Transform the given parameters into a list of dictonaries that is accepted as param_grid parameter in sklearn.model_selection.GridSearchCV

Parameters:

word_vectors (List[List[WordVectors]]) – A list of a list of word vectors e.g. [[SSWE()], [SSWE(), GloveCommonCrawl()]].
senti_lexicon (List[Lexicon]) – A list of Sentiment Lexicons to be explored for the Left and Right sentiment context (LS and RS). Default None, use the sentiment lexicons already within the model.
tokenisers – A list of tokeniser to be used e.g. str.split(). Default [ark_twokenize]
lowers – A list of bool values which indicate whether to lower case the input words. Default [True]
C – A list of C values for the sklearn.svm.SVC estimator that is used in the pipeline. Default [0.01]
random_state – A list of random_state values for the sklearn.svm.SVC estimator that is used in the pipeline. Default [42]
scale – List of scale values. The list can include sklearn.preprocessing.MinMaxScaler type of clases or None if no scaling is to be used. Default [sklearn.preprocessing.MinMaxScaler]

Returns:

Parameters to explore through cross validation

classmethod get_parameters(word_vectors, senti_lexicon, tokeniser=<function ark_twokenize>, lower=True, C=0.01, random_state=42, scale=MinMaxScaler(copy=True, feature_range=(0, 1)))[source]¶

Transform the given parameters into a dictonary that is accepted as model parameters

Parameters:	word_vectors (`List`[`WordVectors`]) – A list of one or more word vectors to be used as feature vector lookups. If more than one is used the word vectors are concatenated together to create a the feature vector for each word. senti_lexicon (`Lexicon`) – Sentiment Lexicon to be used for the Left and Right sentiment context (LS and RS). tokeniser (`Callable`[[`str`], `List`[`str`]]) – Tokeniser to be used e.g. `str.split()` lower (`bool`) – Whether to lower case the words C (`float`) – The C value for the `sklearn.svm.SVC` estimator that is used in the pipeline. random_state (`int`) – The random_state value for the `sklearn.svm.SVC` estimator that is used in the pipeline. scale (`Any`) – How to scale the data before input into the estimator. If no scaling is to be used set this to None.
Return type:	`Dict`[`str`, `Any`]
Returns:	Model parameters

classmethod name()[source]¶

Return type:	`str`

classmethod normalise_parameter_names(parameter_dict)[source]¶

Converts the output of get_parameters() into a dictionary that can be used as input into get_parameters().

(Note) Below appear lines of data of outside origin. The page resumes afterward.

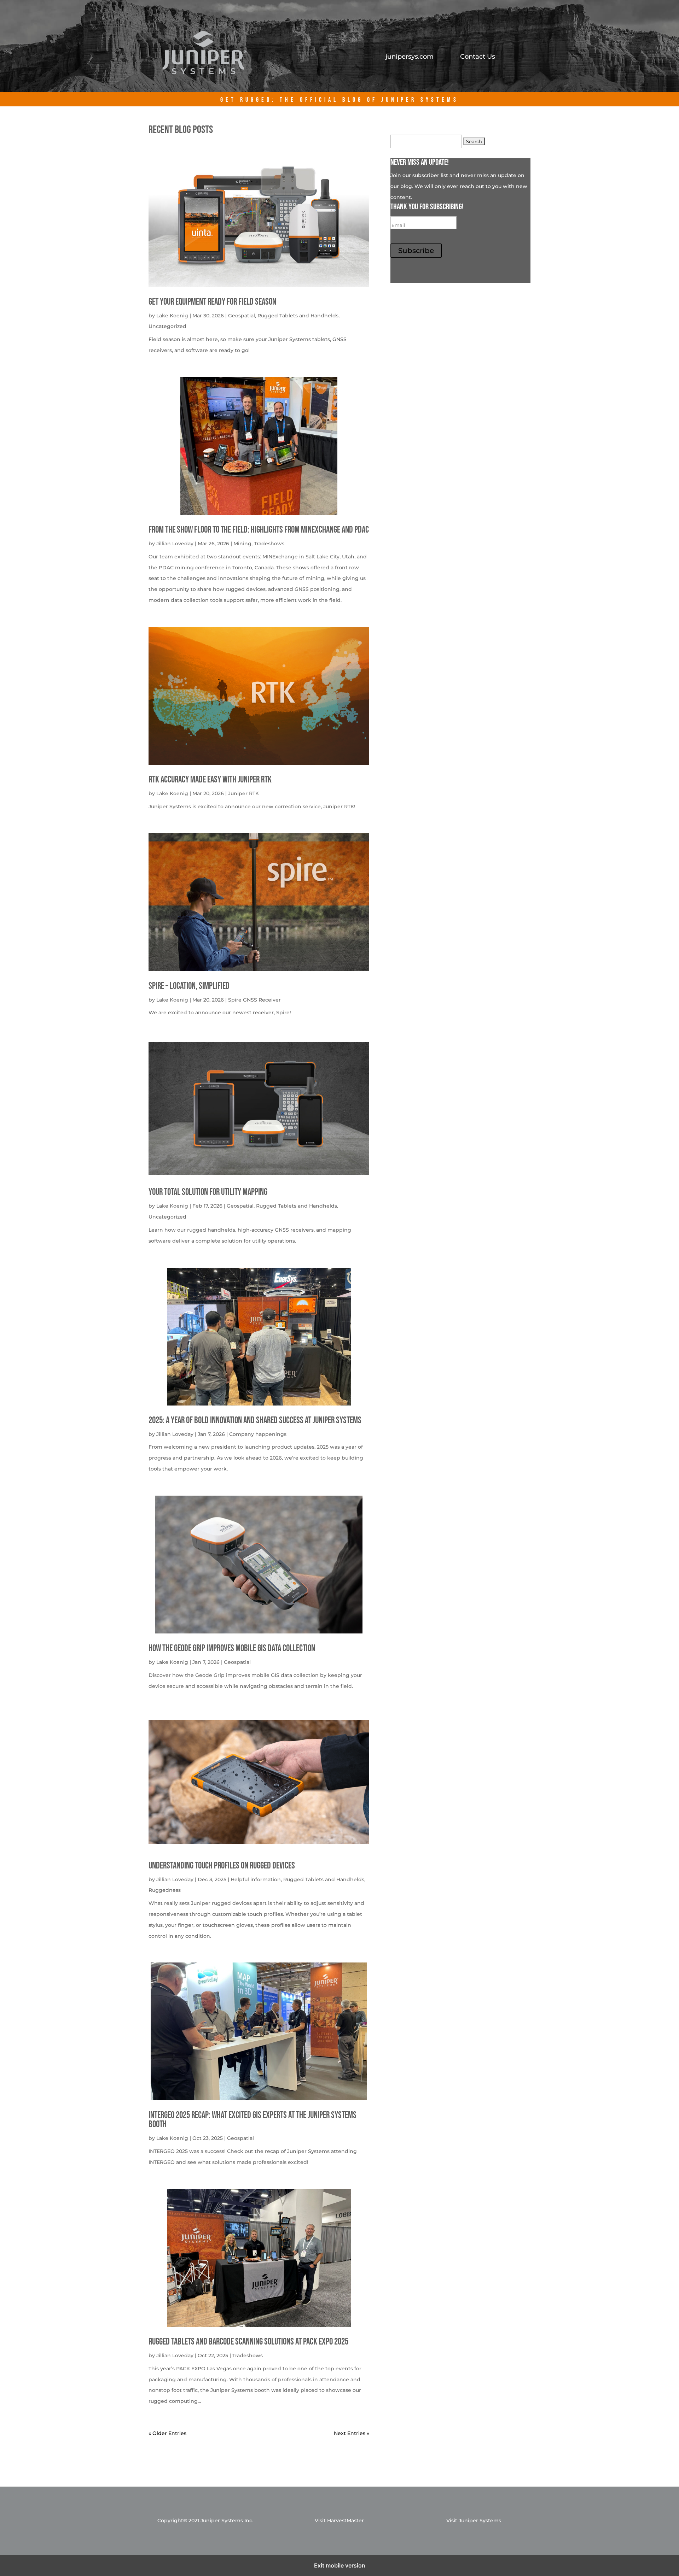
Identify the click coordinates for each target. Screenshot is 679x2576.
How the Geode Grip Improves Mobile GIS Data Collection (232, 1648)
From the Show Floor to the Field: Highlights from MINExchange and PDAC (259, 529)
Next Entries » (351, 2433)
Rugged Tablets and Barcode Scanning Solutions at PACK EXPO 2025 (248, 2341)
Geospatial (241, 315)
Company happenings (257, 1434)
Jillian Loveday (174, 543)
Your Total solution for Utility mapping (208, 1192)
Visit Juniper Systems (473, 2520)
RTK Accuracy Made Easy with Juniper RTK (210, 779)
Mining (242, 543)
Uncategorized (167, 326)
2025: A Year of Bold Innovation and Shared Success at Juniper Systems (255, 1420)
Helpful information (256, 1879)
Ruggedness (165, 1890)
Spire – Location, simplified (189, 986)
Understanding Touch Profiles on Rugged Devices (222, 1865)
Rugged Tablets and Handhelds (297, 315)
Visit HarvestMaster (339, 2520)
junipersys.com (409, 57)
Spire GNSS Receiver (254, 1000)
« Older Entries (167, 2433)
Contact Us (477, 57)
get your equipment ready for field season (212, 302)
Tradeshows (269, 543)
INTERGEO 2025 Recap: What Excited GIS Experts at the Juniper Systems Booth (252, 2120)
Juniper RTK (243, 793)
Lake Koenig (172, 315)
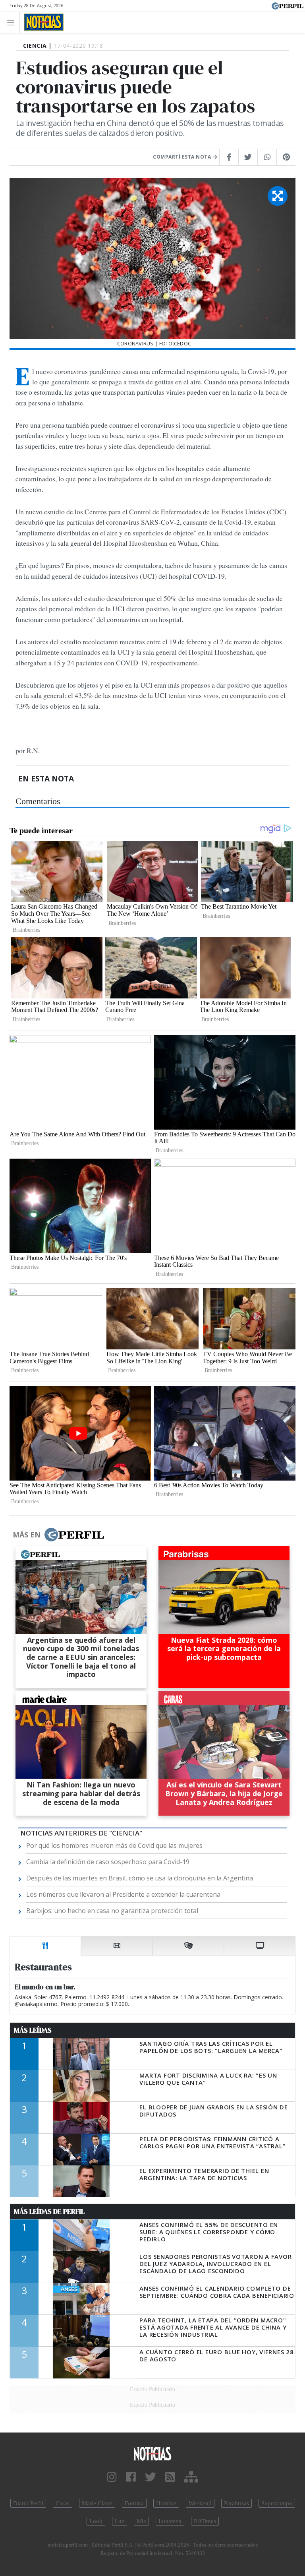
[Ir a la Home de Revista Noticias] (41, 22)
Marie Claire (97, 2503)
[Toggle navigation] (12, 22)
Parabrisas (236, 2503)
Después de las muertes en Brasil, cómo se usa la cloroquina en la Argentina (139, 1878)
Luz (119, 2521)
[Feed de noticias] (170, 2477)
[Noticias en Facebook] (131, 2477)
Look (95, 2521)
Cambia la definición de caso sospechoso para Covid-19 (107, 1861)
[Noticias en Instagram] (112, 2477)
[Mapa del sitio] (191, 2477)
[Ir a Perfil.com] (287, 5)
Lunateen (169, 2521)
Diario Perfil (28, 2503)
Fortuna (134, 2503)
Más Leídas (33, 2030)
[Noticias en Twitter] (150, 2477)
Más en (27, 1534)
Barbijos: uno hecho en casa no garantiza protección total (112, 1910)
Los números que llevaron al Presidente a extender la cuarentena (123, 1894)
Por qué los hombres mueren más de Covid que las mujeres (114, 1845)
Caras (62, 2503)
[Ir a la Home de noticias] (152, 2453)
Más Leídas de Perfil (49, 2211)
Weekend (200, 2503)
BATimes (205, 2521)
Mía (141, 2521)
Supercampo (276, 2503)
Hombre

Return type:	`Dict`[`str`, `Any`]
Returns:	A dictonary that can be used as keyword arguments into the `get_parameters()` method

static pipeline()[source]¶

Machine Learning model that is used as the base template for the model attribute.

Return type:	`Pipeline`
Returns:	The template machine learning model

class bella.models.target.TargetInd(word_vectors, tokeniser=<function ark_twokenize>, lower=True, C=0.01, random_state=42, scale=MinMaxScaler(copy=True, feature_range=(0, 1)))[source]¶

Bases: bella.models.base.SKLearnModel

Attributes:

model – Machine learning model. Expects it to be a sklearn.pipeline.Pipeline instance.
fitted – If the machine learning model has been fitted (default False)
model_parameters – The parameters that are set in the machine learning model. E.g. Parameter could be the tokeniser used.

Methods:

fit – Fit the model according to the given training data.
predict – Predict class labels for samples in X.
probabilities – The probability of each class label for all samples in X.
__repr__ – Name of the machine learning model.

Class Methods:

get_parameters – Transform the given parameters into a dictonary that is accepted as model parameters.
get_cv_parameters – Transform the given parameters into a list of dictonaries that is accepted as param_grid parameter in sklearn.model_selection.GridSearchCV
name – – Returns the name of the model.

Functions:

save – Given a instance of this class will save it to a file.
load – Loads an instance of this class from a file.
pipeline – Machine Learning model that is used as the base template for the model attribute.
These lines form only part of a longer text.